AI Adopters Confront Barriers to ROI

George Leopold

Heavy investors in artificial intelligence are rethinking their strategies, according to a new vendor survey, in an attempt to find ways to make the technology central to their operations.

The survey released last week by data analytics specialist Teradata Corp. found that 80 percent of the 260 enterprises it polled are investing in some form of AI. As major players jockey for position and form AI partnerships, the survey also found that early adopters believe they will have to invest heavily in AI development over the next three years to keep pace with competitors.

Along with creating new positions like chief AI officer, companies will have to find ways to integrate AI technologies. To “leverage the full potential of this technology and gain maximum [return on investment], these businesses will need to revamp their core strategies so AI has an embedded role from the datacenter to the boardroom,” noted Atif Kureishy, vice president of emerging practices at Think Big Analytics, which is owned by a Teradata (NYSE: TDC).

While a large majority of respondents said they have AI projects in production, about half that total—42 percent—acknowledge there are implementation gaps across their organization. Thirty percent said greater investment is required to expand implementation.

Among the gaps is lack of IT infrastructure suited to AI applications and the increasingly familiar problem of finding AI expertise, which was cited by 34 percent of respondents to the Teradata survey. Only 28 percent said they have enough trained personnel to develop and deploy AI platforms across their organizations.

Among the expected investments is creating an executive-level position to coordinate AI deployments from the datacenter to the executive suite. Nearly two-thirds of respondents (62 percent) said they are looking to hire a chief AI officer. Those first-movers expect to see a hefty return on their investment over the next five years in areas ranging from product development and R&D (50 percent), customer service (46 percent) followed by supply chain and operations (42 percent), the survey found.

Listing
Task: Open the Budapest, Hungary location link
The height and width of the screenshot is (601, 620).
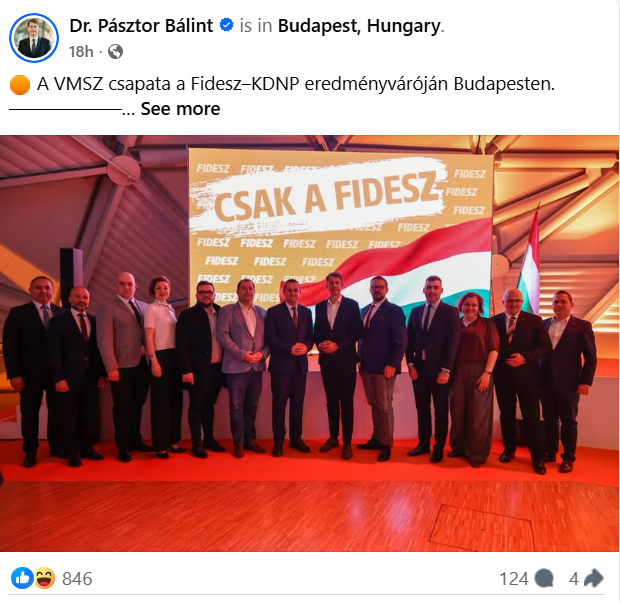Action: pyautogui.click(x=359, y=26)
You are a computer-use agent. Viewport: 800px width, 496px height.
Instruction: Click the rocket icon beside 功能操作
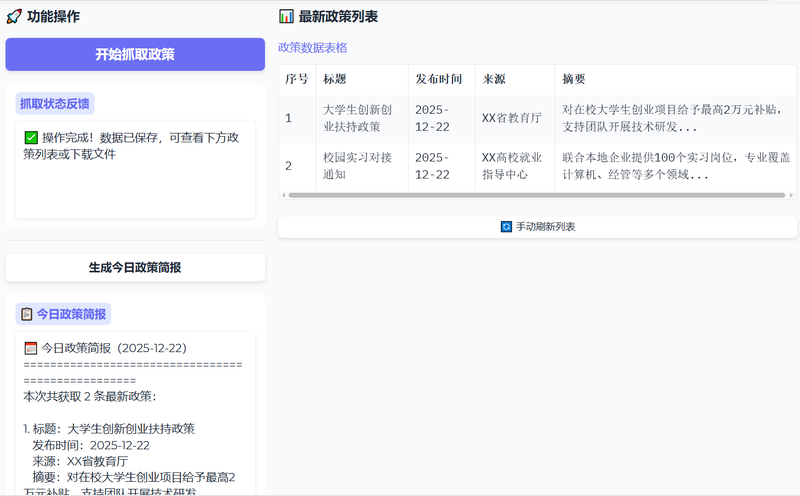coord(14,17)

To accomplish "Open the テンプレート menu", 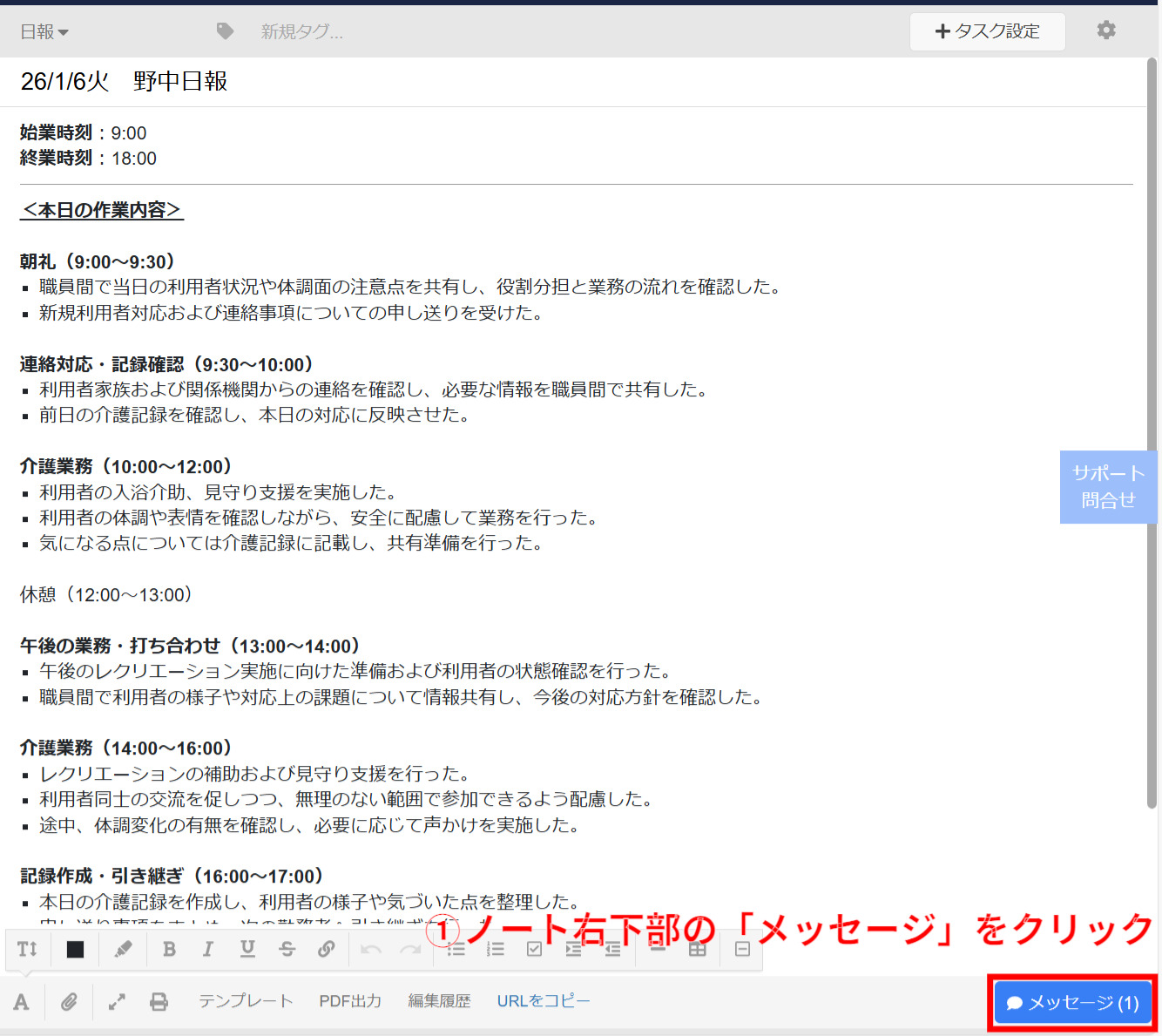I will pyautogui.click(x=246, y=1001).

Written tasks
1. In the AI survey article, what share of respondents said they are looking to hire a chief AI officer?
2. Write out the part of the AI survey article starting with "The survey released" and going on through "pace with competitors.", copying it word for word.
The entries come from a different source than the AI survey article.

Results for the exercise
1. 62 percent

2.
The survey released last week by data analytics specialist Teradata Corp. found that 80 percent of the 260 enterprises it polled are investing in some form of AI. As major players jockey for position and form AI partnerships, the survey also found that early adopters believe they will have to invest heavily in AI development over the next three years to keep pace with competitors.